It doesn’t matter if you’re a cat person or if you think cats are little demons with claws. If there is one thing everyone knows is that catnip is the equivalent of reefer for humans. But does anyone know what catnip is and why cats react the way they do when given it?
Today, we’re going to shed some light on the topic and help cat lovers like yourself understand why our furry feline friends absolute love catnip.
What Is Catnip?
Although catnip can have your kitty acting loopier than Cheech and Chong, it isn’t a member of the Cannabaceae family-like cannabis is. Catnip (its Latin name Nepeta cataria) is a member of the Lamiaceae (mint) family and other herbs that humans like to cook with, such as basil, lavender, oregano, rosemary, sage and thyme.
What Is The Best Catnip For Cats?
Catnip is available in a few different forms:
Catnip plants are straightforward to grow; you can grow them in a garden outside or in a pot in the house. You’ll find wherever you grow it, that may be your cat’s new favourite spot.
Usually, when you give your kitty some ‘nip, it’ll be in its dried form and some toy or pouch. However, it can be purchased loose too. You can rub some of the catnip between your fingers to activate the oil, sprinkle it on the floor or a scratching post and let your cat go wild. You’ll get more for your money with dried catnip, and you need to give them a lot.
Catnip spray is when the oil is combined with water to create a robust and fragrant spray. This is an excellent choice if you have catnip toys in which your kitty’s lost interest. Spritz it on the toy, and it’ll gain your cat’s attention again. You can also use this to help them get adjusted to a new cat bed or scratching post.
What Does Catnip Do To Cats?
So what is it about this plant that makes our cats go bonkers? Catnip has a chemical compound in its leaves and stems called nepetalactone. Nepetalactone is a volatile oil that binds to your cat’s nasal tissue when they sniff it, and the compound sticks to the olfactory receptors in the olfactory epithelium.
With the sensory neurons stimulated, the neurons in the olfactory bulb will send signals to the brain, which will change your cat’s behaviour. While we can’t say for sure why this happens, many theorize that the nepetalactone mimics feline pheromones.
Once your cat smells the dried catnip, you’ll notice that they’ll start playing with the toy, they?ll lick and chew on it, they?ll rub against it, and it may even become more vocal.
The reaction cats have often described as a “high” is similar to how humans react when under the influence of marijuana or LSD. It will act as a sedative if you give your cat a fresh sprig of catnip. The effects can last anywhere from 5 to 15 minutes, and then they return to their usual selves.
Can Catnip Be Dangerous To My Cats?
If your cat finds your stash of ‘nip while you’re away at work, it’s understandable that you may be concerned that too much of a good thing will harm your cat. You’ll be happy to know that catnip is entirely safe and non-addictive.
Even though catnip isn’t addictive, limiting your cat’s exposure is still recommended so that they don’t get too used to the chemical compound. Over-exposure could result in your cat not reacting to the herb in the future.
If your cat does over-indulge, your cat may have diarrhoea or vomiting in the worst-case scenarios.

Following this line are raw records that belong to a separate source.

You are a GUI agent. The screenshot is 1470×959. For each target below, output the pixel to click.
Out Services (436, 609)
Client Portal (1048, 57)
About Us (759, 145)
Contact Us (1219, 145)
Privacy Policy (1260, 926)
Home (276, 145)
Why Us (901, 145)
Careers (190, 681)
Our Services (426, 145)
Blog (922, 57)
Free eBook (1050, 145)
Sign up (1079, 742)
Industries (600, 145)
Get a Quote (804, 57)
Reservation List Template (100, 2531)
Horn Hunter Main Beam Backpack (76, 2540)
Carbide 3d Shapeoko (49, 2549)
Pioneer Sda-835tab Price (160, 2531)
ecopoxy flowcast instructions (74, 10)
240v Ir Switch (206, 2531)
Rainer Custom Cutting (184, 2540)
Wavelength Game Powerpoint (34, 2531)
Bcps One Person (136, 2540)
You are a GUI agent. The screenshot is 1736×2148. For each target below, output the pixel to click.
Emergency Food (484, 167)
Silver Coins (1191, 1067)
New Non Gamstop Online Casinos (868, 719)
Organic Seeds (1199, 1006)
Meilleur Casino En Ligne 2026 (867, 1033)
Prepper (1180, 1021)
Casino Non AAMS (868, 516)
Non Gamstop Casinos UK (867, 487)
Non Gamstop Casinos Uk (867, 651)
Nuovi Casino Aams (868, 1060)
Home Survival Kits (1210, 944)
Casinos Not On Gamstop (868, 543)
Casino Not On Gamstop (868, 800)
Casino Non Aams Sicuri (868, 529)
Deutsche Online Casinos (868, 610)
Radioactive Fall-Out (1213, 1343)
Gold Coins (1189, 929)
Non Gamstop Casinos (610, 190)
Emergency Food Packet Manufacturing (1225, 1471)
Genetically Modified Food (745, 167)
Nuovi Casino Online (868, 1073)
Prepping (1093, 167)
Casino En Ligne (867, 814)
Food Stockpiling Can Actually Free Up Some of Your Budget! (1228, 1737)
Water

Does Catnip Work On All Cats?
Although the herb is called “catnip,” that doesn’t mean that it will work on all cats, the ability to respond to catnip is something cats must inherit from their parents; otherwise, they aren’t going to be able to enjoy the experience. Luckily for cat lovers worldwide, 70 to 80% of cats have inherited this trait.
It’s important to note that the catnip won’t affect kittens under six months old. Once your kitten reaches sexual maturity, you’ll be able to test it out and see how they respond. Also, if you have an elderly cat, they will be less likely to react to the catnip.
Can I Grow Catnip?
Catnip is very easy to grow, but like any other plant you’d like to grow, you need to consider a couple of things first.
Where Is The Best Place To Grow Catnip
Catnip can be grown in plant hardiness zones 3 to 9 (roughly from Northern Minnesota to Southern Florida). The plants do well in a spot with full sun but can also thrive in partially shady areas.
They aren’t very picky about what kind of soil they’re growing in, but they prefer slightly alkaline soil. Remember to have proper drainage because catnip plants don’t want their roots in the water.
How To Care For A Catnip Plant
You should grow catnip indoors so that pests and other cats won’t damage your plant. These plants tend to be intrusive, but you can keep them relatively contained by pinching them regularly while growing. This will result in a big bushy plant that your cat will adore.
When To Harvest Fresh Catnip
You’ll want to harvest your catnip when it begins to flower. Snip off the whole plant at its base and then hang it upside down to dry in a dark, dry, and well-ventilated area. We like hanging ours in the attic. When the plant is dried, store it in a freezer Ziplock back to preserve the oil’s potency.
Treating your cat to a little bit of catnip is perfectly fine, and, likely, your cat will love it. However, like all things, try to limit your cat’s exposure not to become immune to the magical compound nepetalactone.